The UK government confirmed, in the past week, that the tariffs on imported molasses into the UK will now be dropped from May 20, 2021.

“This means that UK importers and customers of molasses-based products will not be placed at a competitive disadvantage.

“Over the past months, the AIC has met with MPs, ministers and civil servants to have this corrected, and has worked with devolved administrations and farming groups to lobby for this change. It is welcome that the government has listened and corrected this tariff,” ​commented the AIC.

The new UK molasses tariff will not have a trigger price mechanism, such as the EU’s, and it will instead be a straight 0% tariff on all imports.


When the UK government set up its own tariff policy on January 1, 2021, it applied a different tariff to the EU on imports of molasses from third countries. As a result, molasses imported to the UK since January faced a higher tariff than those exported to the EU, said the AIC. “This meant higher costs for the UK farm supply chain in this regard.”

Molasses are used in most feeds as a nutritional energy source, palatability enhancer and feed formulation binding ingredient.
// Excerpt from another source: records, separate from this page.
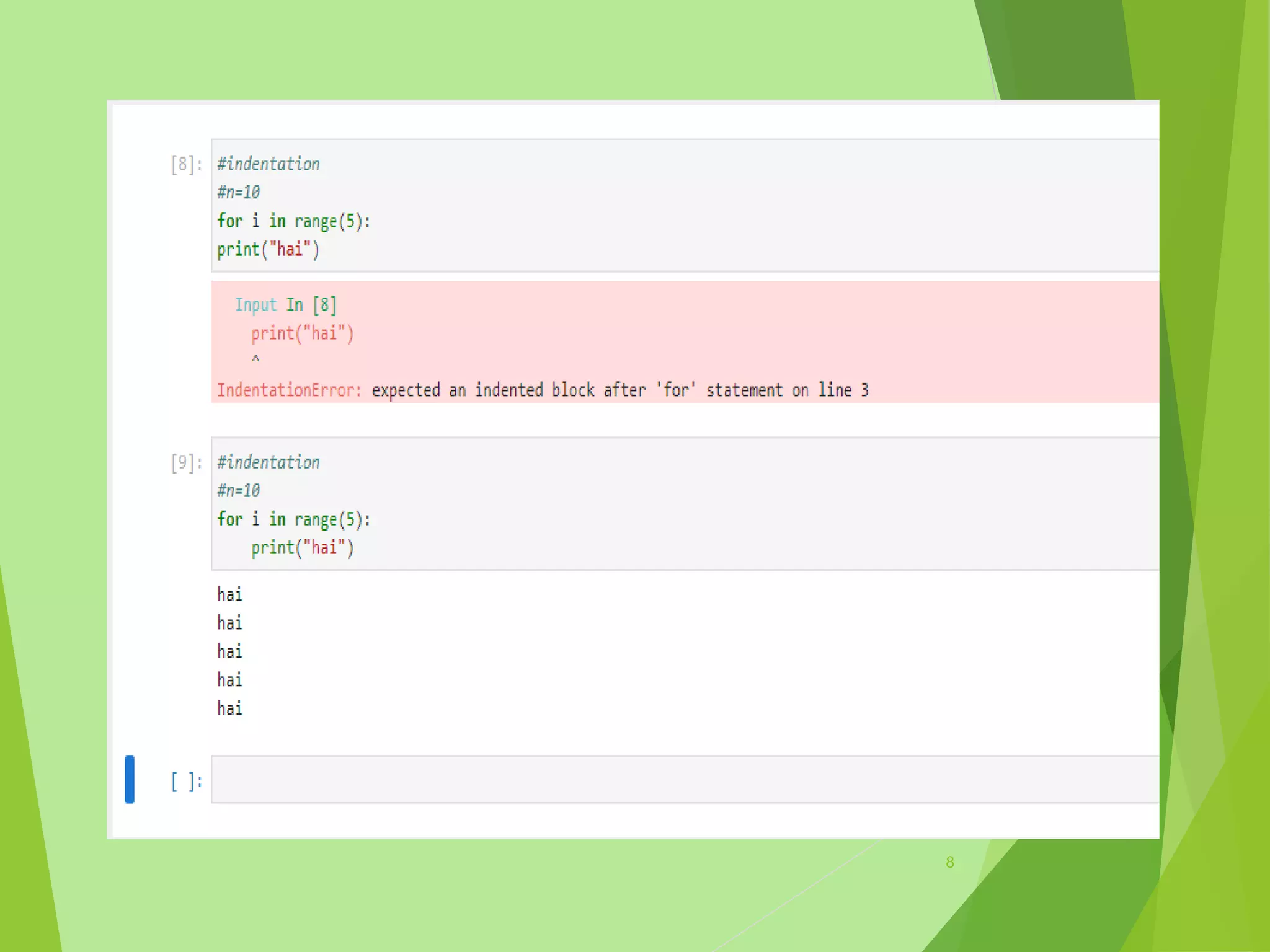Screen dimensions: 1270x952
Task: Click the '#n=10' comment in cell 9
Action: coord(239,491)
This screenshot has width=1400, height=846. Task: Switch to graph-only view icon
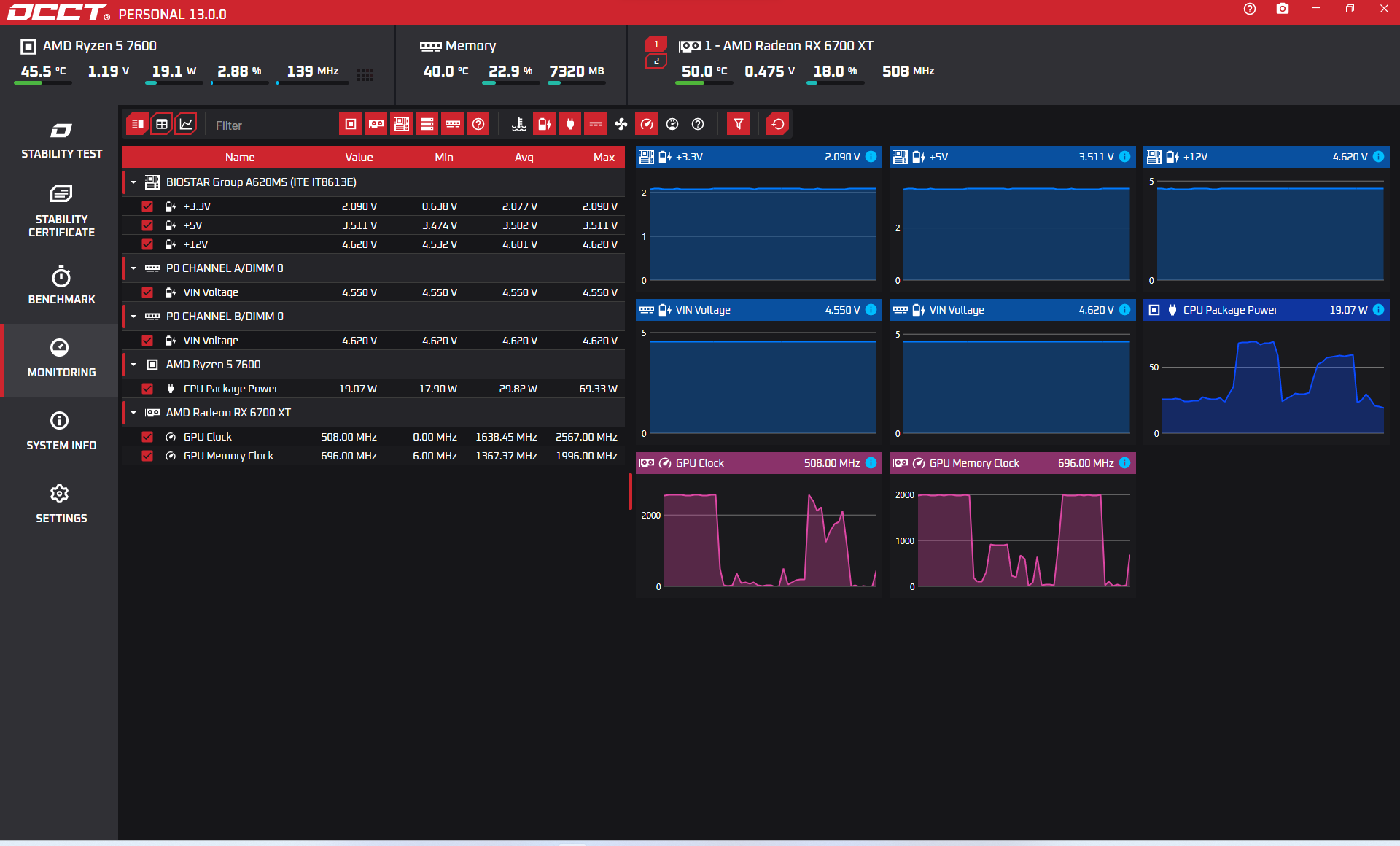pyautogui.click(x=186, y=124)
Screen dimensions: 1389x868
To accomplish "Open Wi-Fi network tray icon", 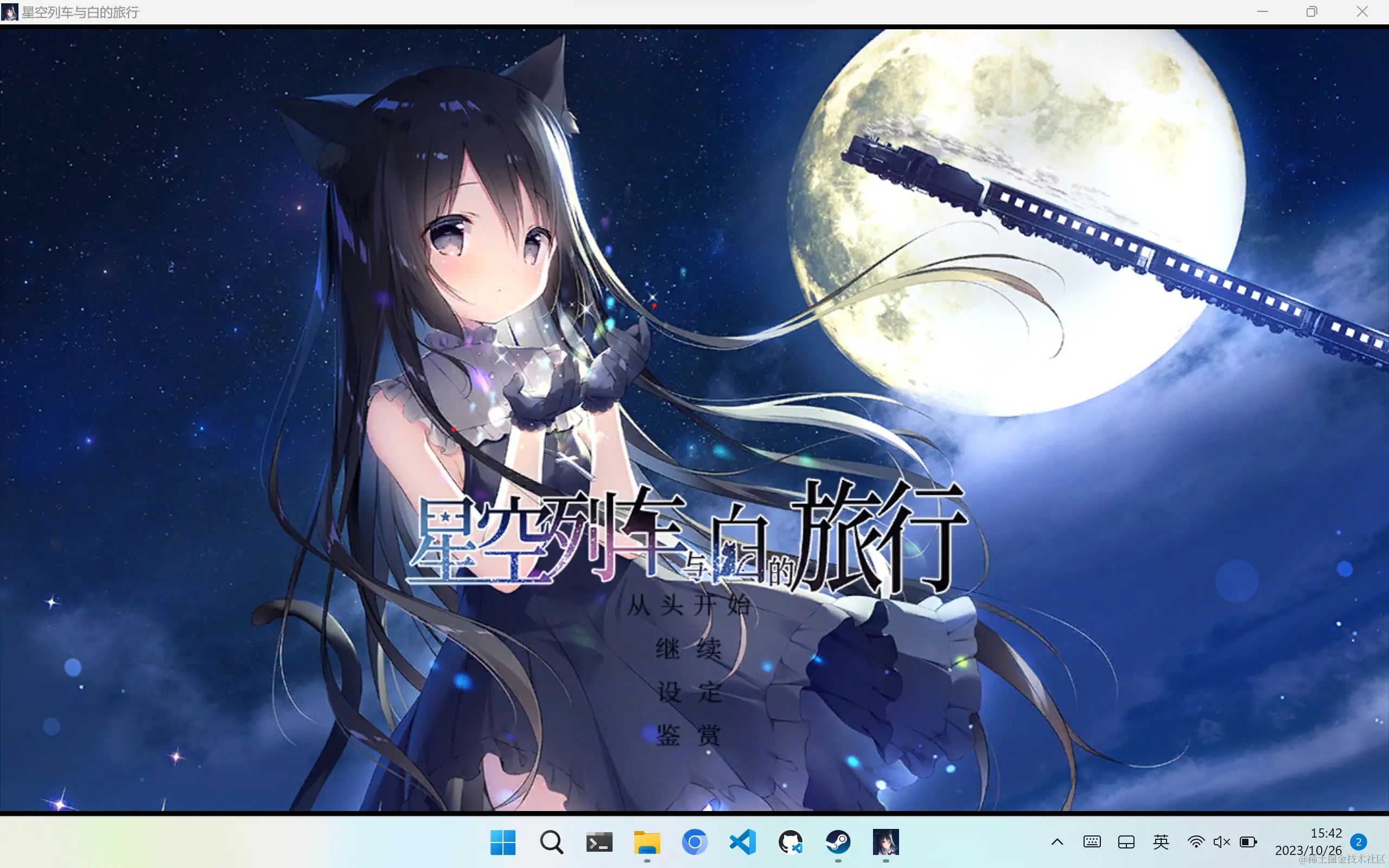I will (x=1196, y=842).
Implications of EU-US dispute on molasses prices 

The Irish livestock sector, heavily reliant on US molasses, reported challenges​ a few months back as a result of punitive tariffs placed on imports of molasses from Florida, imposed as part of a long running dispute between the EU and the US over aircraft subsidies.

Fortunately, in March this year, there was some temporary relief for end users of molasses from the US, with the EU and its US counterparts moving to suspend the tariffs for four months and agreeing that a long-term solution to the row would need to address Chinese competition.